March 12, 2019
LIVERMORE, CA — Investigators in Livermore are crediting DNA technology and old-fashioned police work with solving a 1981 double homicide. Thomas and Alice Green were found dead in a bedroom of their Livermore home on June 3, 1981. She suffered multiple stab wounds and blunt force trauma. He had been bound and shot once. For years the case was cold.
"In 2002, LPD evidence technicians were able to retrieve DNA samples from evidence collected during the initial investigation into these murders," police said. "Based on where the collected DNA was located, detectives were confident that the person whose DNA was collected was the person responsible for the murders."
Despite the DNA discovery, a match was never made. Almost 40 years later, using new DNA technology, tenacious investigators identified a relative of the suspect.
"Using autosomal DNA testing, it was determined that Gregory Michael Peyton was the suspect in this case," police said. "LPD detectives immediately began reviewing Peyton's relationship to the victims. Peyton was the brother of Thomas and Alice Green's daughter's husband.
About three years after the Greens were killed, Peyton, a Belmont resident, killed his wife and took his own life in Oklahoma in October 1984, according to police.
Police said there are four unsolved Livermore homicides that are continually being investigated.
The murder of Tina Faelz in Pleasanton was one of the most infamous cold cases ever solved in Alameda County. Unsolved until 2011, interest still lingers around the tragic 1984 murder that took the teen's life and eventually put Steven Carlson behind bars. Carlson, a former Pleasanton resident, was convicted of first-degree murder in 2014 in the brutal stabbing death.

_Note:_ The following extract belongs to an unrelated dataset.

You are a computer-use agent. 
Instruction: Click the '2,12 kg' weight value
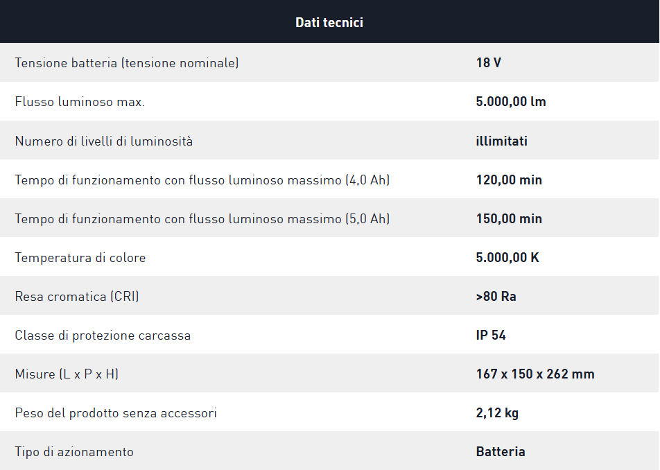[x=497, y=413]
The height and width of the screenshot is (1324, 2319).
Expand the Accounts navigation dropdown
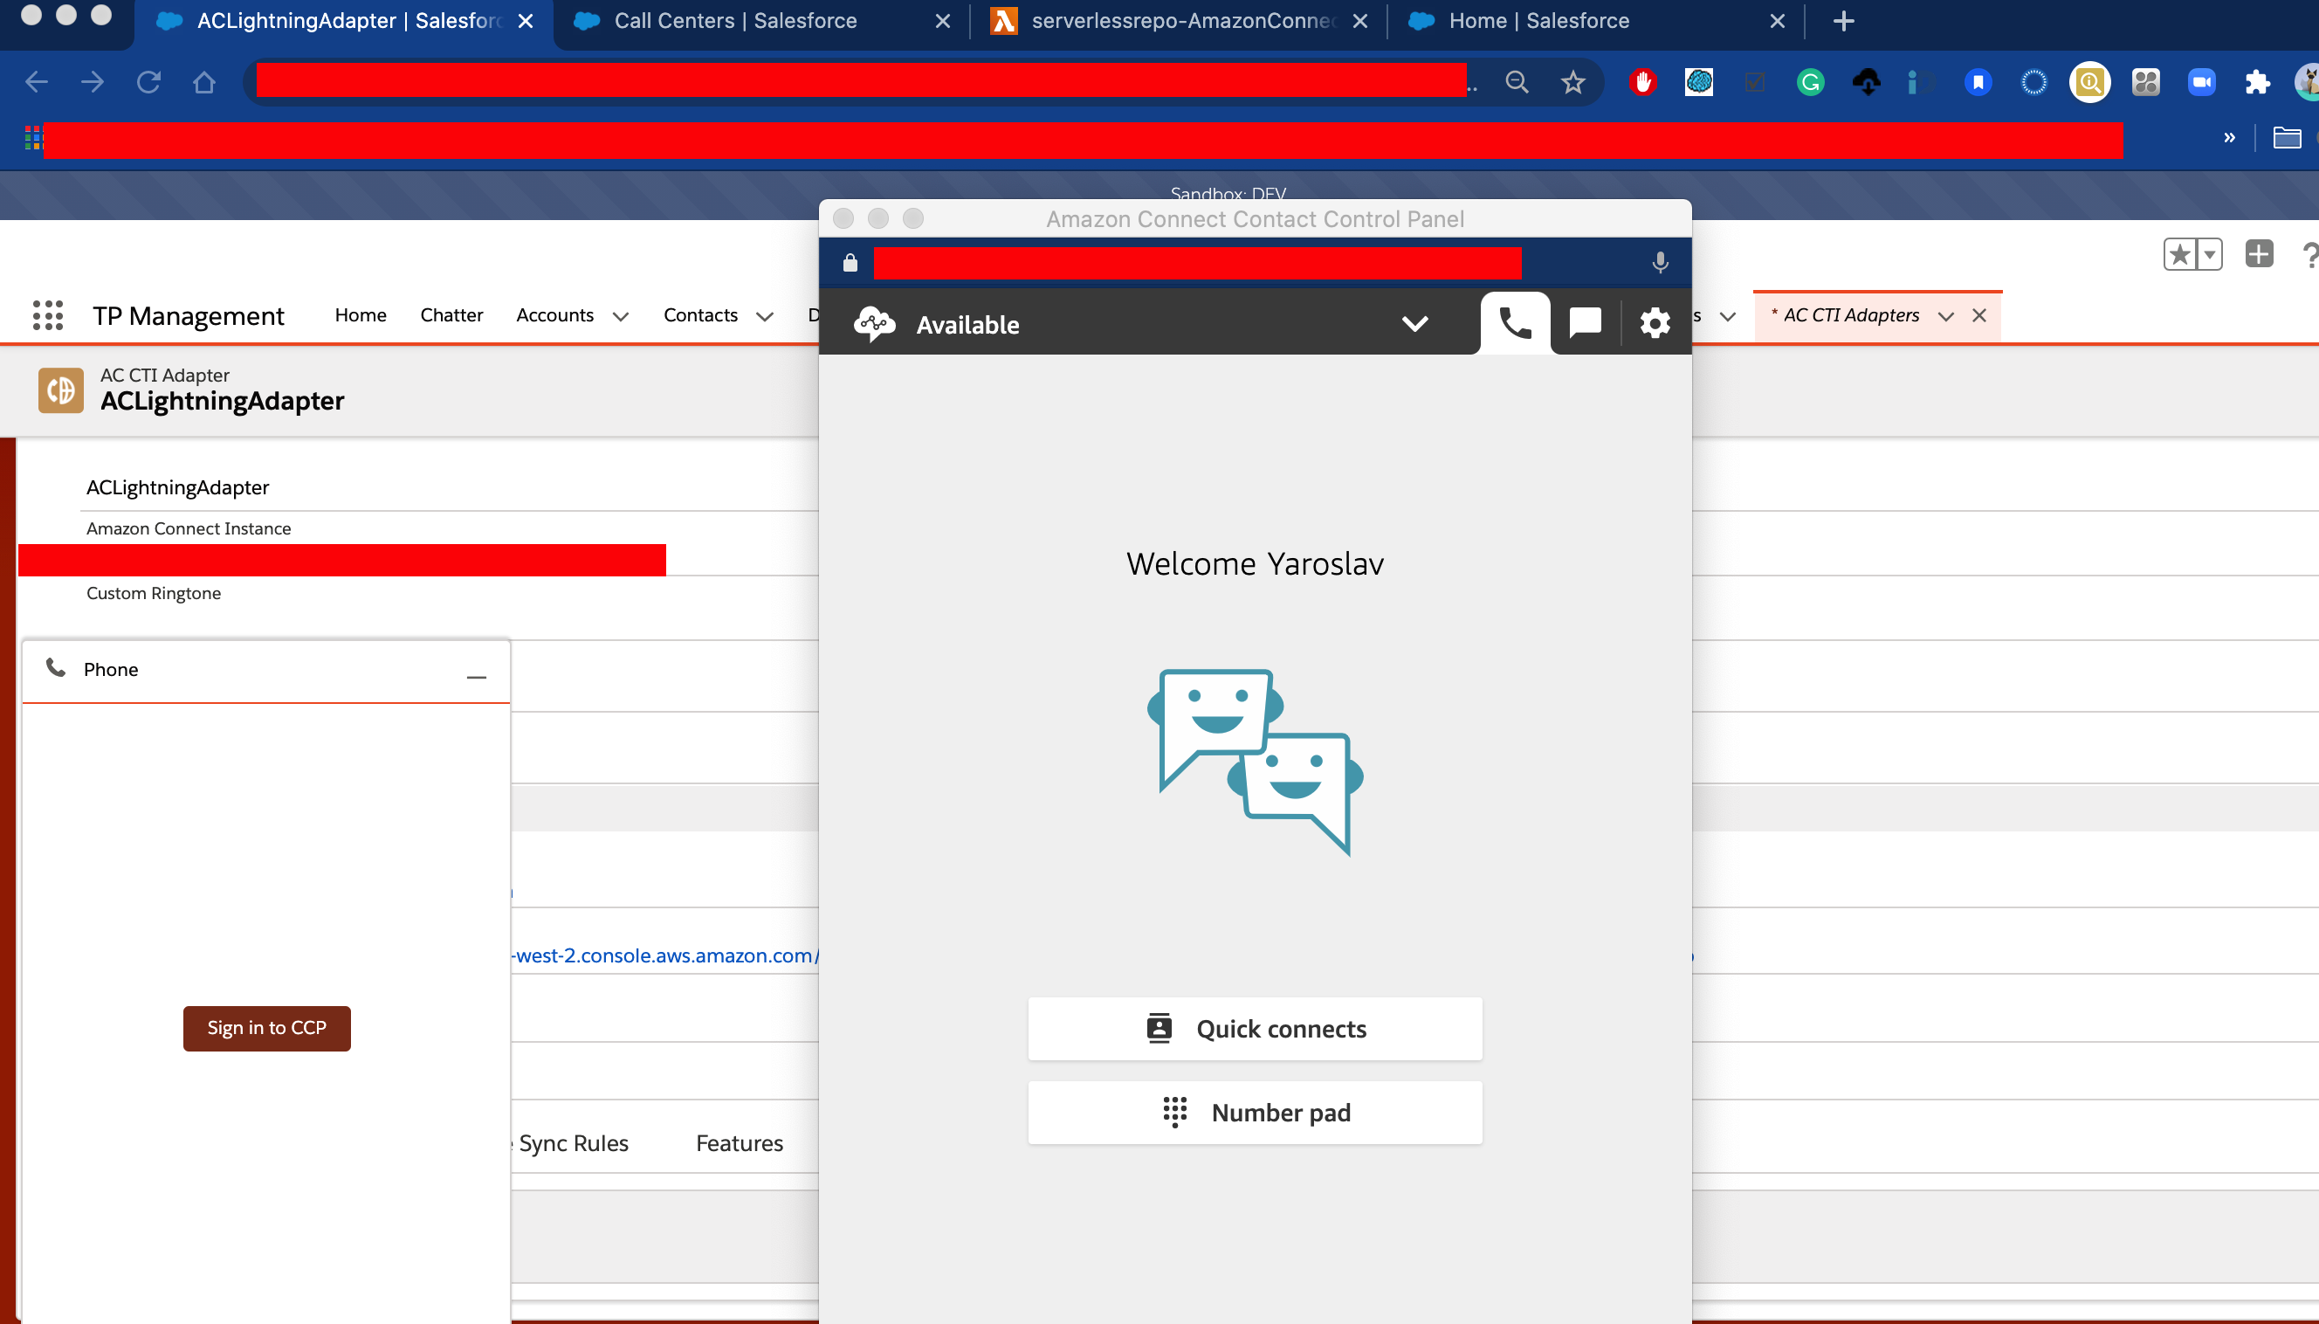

However, in January 2017, a three-judge court of appeal panel said the conviction must be reduced to second-degree murder because prosecutors hadn't proved the element of premeditation and deliberate intent needed for a first-degree murder conviction.
Faelz, a freshman at Foothill High School, died after suffering 44 stab wounds while she was on her way home from school the afternoon of April 5, 1984. Her body was found in a drainage ditch adjacent to Interstate Highway 680, east of the high school. Carlson lived nearby on Lemonwood Way.
The case was cold for more than two decades, but in 2011, authorities announced that DNA investigations begun in 2007 linked a spot of blood found on Faelz's purse — found hanging from a tree at the homicide scene — to Carlson. Carlson, who then had a criminal record that included convictions for drug crimes and a lewd act on a 13-year-old girl, was arrested and charged with the murder. He was tried as an adult and convicted.